In a rejoinder to the report titled `Move to surrender power
from NTPC', published in The Hindu on August 24, the chairman of
K.P.P. Nambiar and Associates, Mr. K.P.P. Nambiar, said the
project had obtained approval from the Central Electricity
Authority (CEA) for the use of both natural gas and naphtha as
the fuel.
He said the company had already informed the Kerala Government
and the KSEB that the project would be using only natural gas as
the primary fuel and that it had signed the necessary Memorandum
of Understanding with Petronet LNG Ltd, the Bharat Petroleum
Company Ltd., and the Gas Authority of India Ltd. (GAIL) for the
supply of natural gas from the Kochi terminal by 2005. Due to the
delay which had already occurred, the project could be completed
only by that time frame even if all the approvals from the State
Government were received by June, 2002, he said.
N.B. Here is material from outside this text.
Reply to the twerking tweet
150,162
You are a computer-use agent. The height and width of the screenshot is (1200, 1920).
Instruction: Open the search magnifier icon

Mr. Nambiar also said that GAIL would be laying the pipeline as
a network, enabling both the Kannur Power Project and the
Kayamkulam project of the NTPC to simultaneously get the benefit
of the natural gas supply.
Referring to the statement in the report that there was
objection to the low level of investment the Indian promoters
were ready to put into the project, he said the objection of the
State Government that ``only 7.8 per cent of the project cost was
being brought in'' was based on wrong assumptions on the Central
Electricity Authority's (CEA's) clearance letter dated February
16, 2001.
Mr. Nambiar further maintained that the Union Government had now
sent a communication to the State Government clarifying that
``the contribution by the promoters to the tune of 11 per cent of
the total outlay can be made by both domestic promoter and
foreign co-promoter together since the Government of India
resolution dated October 11, 1991, does not make any distinction
between domestic and foreign co-promoter''.